Gostaria muito que me dissessem por que Zumbi, que assim como Tiradentes é um herói nacional, não merece um feriado. E gostaria mais ainda de ver um presidente da República fazer História e decretar o Dia da Consciência Negra feriado no Brasil inteiro. Seria uma medida emblemática que daria não só a dimensão do legado de Palmares, mas colocaria no patamar adequado a história de luta e resistência do povo negro deste País. Nas palavras cantadas por Luís Carlos da Vila: “é preciso a atitude de assumir a negritude pra ser muito mais Brasil!” Mas se fosse simples já estaria feito.
Além dos quilombos remanescentes, há territórios negros que continuam evocando a herança de Palmares. São espaços de preservação e disseminação cultural, como os terreiros de Candomblé, afoxés, maracatus e escolas de samba. Nesses territórios, a memória coletiva segue viva e é essencial para a construção das identidades negras, que, na maioria das vezes, permanecem na triste condição da invisibilidade ou, mais grave, são combatidas pela sociedade e pelo poder público.

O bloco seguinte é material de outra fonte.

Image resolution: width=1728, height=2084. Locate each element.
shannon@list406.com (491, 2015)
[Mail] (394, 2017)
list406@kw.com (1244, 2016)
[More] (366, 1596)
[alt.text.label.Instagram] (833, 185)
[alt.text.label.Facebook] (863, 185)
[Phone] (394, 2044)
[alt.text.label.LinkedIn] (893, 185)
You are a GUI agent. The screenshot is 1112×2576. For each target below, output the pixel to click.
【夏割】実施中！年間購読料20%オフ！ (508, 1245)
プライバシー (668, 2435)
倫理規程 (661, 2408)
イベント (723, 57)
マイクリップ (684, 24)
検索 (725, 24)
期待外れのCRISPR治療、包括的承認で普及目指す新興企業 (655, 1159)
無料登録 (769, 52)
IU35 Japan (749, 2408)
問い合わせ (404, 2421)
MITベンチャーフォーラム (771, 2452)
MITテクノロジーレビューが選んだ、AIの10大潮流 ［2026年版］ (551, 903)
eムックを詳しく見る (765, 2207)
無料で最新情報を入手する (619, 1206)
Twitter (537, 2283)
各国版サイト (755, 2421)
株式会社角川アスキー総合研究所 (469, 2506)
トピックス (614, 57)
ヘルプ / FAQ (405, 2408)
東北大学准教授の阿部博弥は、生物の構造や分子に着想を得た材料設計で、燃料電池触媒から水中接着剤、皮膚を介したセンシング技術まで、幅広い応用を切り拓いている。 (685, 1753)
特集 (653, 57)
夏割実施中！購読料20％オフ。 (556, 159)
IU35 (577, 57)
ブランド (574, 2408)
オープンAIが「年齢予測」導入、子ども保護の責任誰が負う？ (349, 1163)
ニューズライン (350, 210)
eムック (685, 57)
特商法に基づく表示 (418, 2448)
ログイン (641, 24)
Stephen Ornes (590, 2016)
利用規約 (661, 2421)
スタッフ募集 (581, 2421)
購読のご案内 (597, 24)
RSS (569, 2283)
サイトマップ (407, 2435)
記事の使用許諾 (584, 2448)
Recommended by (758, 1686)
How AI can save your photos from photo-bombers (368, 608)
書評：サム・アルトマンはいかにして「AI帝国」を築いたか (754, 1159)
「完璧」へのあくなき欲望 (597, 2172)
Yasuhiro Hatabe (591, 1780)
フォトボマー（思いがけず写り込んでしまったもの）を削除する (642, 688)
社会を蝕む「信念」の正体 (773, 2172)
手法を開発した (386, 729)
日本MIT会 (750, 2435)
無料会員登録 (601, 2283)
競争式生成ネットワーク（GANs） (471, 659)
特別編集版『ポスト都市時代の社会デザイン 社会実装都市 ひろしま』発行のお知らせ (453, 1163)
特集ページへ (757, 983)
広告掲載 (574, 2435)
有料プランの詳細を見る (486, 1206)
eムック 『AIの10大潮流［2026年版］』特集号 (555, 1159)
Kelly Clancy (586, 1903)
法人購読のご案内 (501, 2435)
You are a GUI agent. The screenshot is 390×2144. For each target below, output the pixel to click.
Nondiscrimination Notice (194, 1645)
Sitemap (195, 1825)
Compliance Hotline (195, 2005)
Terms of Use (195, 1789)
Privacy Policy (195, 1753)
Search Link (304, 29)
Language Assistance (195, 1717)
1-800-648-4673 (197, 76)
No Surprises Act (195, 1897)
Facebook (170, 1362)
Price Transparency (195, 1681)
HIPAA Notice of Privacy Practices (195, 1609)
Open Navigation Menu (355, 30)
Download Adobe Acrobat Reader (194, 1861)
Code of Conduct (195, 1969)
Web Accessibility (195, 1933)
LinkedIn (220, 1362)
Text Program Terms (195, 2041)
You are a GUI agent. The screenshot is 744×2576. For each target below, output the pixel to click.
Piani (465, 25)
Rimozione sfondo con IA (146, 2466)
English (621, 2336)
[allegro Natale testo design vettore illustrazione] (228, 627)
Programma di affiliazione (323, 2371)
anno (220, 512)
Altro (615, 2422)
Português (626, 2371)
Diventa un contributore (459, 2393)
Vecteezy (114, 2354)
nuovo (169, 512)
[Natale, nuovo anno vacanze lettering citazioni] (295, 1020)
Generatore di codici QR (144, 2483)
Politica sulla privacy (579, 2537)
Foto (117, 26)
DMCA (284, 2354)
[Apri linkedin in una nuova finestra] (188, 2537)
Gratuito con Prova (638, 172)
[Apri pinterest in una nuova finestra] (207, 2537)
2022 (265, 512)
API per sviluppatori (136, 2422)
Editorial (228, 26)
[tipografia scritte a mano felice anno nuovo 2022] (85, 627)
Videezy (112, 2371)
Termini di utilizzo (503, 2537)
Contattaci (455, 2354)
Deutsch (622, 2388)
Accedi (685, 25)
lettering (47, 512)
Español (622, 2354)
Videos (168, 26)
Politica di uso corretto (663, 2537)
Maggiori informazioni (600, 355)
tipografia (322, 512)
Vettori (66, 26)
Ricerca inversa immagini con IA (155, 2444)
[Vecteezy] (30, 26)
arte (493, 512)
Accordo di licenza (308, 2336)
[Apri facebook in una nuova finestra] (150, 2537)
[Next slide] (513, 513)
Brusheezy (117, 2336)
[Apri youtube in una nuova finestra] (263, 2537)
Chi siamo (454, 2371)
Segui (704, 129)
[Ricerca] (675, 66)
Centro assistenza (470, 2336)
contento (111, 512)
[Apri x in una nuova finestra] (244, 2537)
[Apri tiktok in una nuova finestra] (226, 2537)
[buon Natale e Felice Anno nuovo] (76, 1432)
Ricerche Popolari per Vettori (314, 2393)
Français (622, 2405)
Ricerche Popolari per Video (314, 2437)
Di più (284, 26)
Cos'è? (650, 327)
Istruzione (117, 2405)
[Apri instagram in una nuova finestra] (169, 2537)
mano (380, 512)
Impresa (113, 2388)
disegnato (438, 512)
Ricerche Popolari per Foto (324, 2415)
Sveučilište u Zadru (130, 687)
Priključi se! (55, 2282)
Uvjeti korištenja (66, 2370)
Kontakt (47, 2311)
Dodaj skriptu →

Assumir uma data para celebrar a negritude vai de encontro ao ideário de embranquecimento, que busca expurgar o sangue negro e limpar a raça brasileira. É a mesma ideologia que cria e sustenta a ilusão de que não existe racismo no Brasil e que serve como base para muitos argumentos que questionam a necessidade e a importância do Dia da Consciência Negra. No fundo, a estratégia de fragmentar sua identidade e dificultar que o povo negro atue enquanto grupo tem sido a consequência mais perversa do mito da democracia racial.
Quando dizem, por exemplo, que “alma não tem cor”, “precisamos de consciência humana, não de consciência negra”, “a questão é social”, percebe-se claramente que não conhecem a dimensão do problema. Mais da metade da população brasileira convive com a exclusão e a vulnerabilidade. Não se trata apenas de denunciar uma situação social gravíssima, mas de reconhecer que é a exclusão e não a presença do negro o fator determinante no entrave e no baixo desenvolvimento do país, ao contrário do que se propagou desde o fim da escravidão.
Nos últimos tempos, denunciar o racismo, o machismo, a intolerância religiosa ou a homofobia virou “vitimismo”. Esse neologismo infame, além de mostrar a superficialidade dos discursos, dilui o sentido da exclusão e da desigualdade que, de fato, determinam os lugares sociais de negros e de outras minorias, comprovando que existe uma elite que pretende manter as coisas como estão, aliás, como sempre foram.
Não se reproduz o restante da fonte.